Motion-First Reconstruction of Quantum Kinematics

Motion-First Reconstruction of Quantum Kinematics establishes the algebraic conditions under which a distinguishability theory admits Hilbert-space representation, without invoking probabilities, measurement postulates, or dynamical assumptions. The reconstruction begins from a primitive motion-history domain and a distinguishability functional defined on finite-support multiplicity bundles of histories. From explicitly stated structural constraints—most centrally the third-order obstruction principle and signed residual nonnegativity—the distinguishability functional is shown to admit a symmetric quadratic kernel representation. This kernel is proven to be positive semidefinite, allowing application of the Moore–Aronszajn construction to obtain a canonical real Hilbert space in which distinguishability corresponds to squared norm differences. The representation is canonical up to isometric equivalence and preserves the distinguishability structure exactly. Distinguishability-preserving transformations are shown to correspond to orthogonal operators, and tensor-product factorization follows under an explicit subsystem independence condition. Under an additional cyclic distinguishability symmetry, a compatible complex structure emerges, yielding the standard complex Hilbert-space framework used in quantum theory. The results isolate the representational kinematic core of Hilbert-space structure as a consequence of algebraic distinguishability constraints rather than as an independent postulate. The reconstruction clarifies the precise structural boundary separating distinguishability theories that admit Hilbert-space representation from those requiring more general representational geometries. This work is representational in scope.

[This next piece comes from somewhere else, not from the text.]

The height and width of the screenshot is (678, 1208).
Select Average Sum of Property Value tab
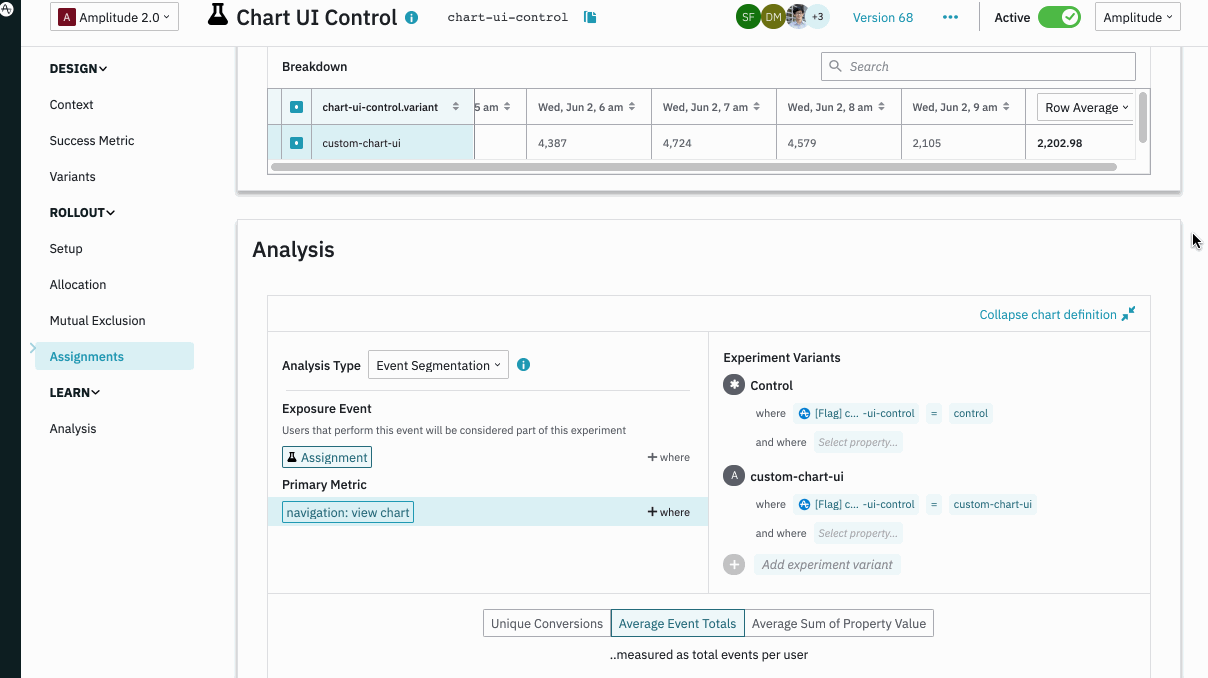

It does not assume or derive measurement postulates, probability rules, observable algebras, or dynamical evolution laws. Instead, it establishes the minimal algebraic conditions under which Hilbert-space structure becomes representationally inevitable. These results provide a structural foundation for subsequent work investigating how physical compositional principles on motion histories may give rise to the distinguishability constraints identified here.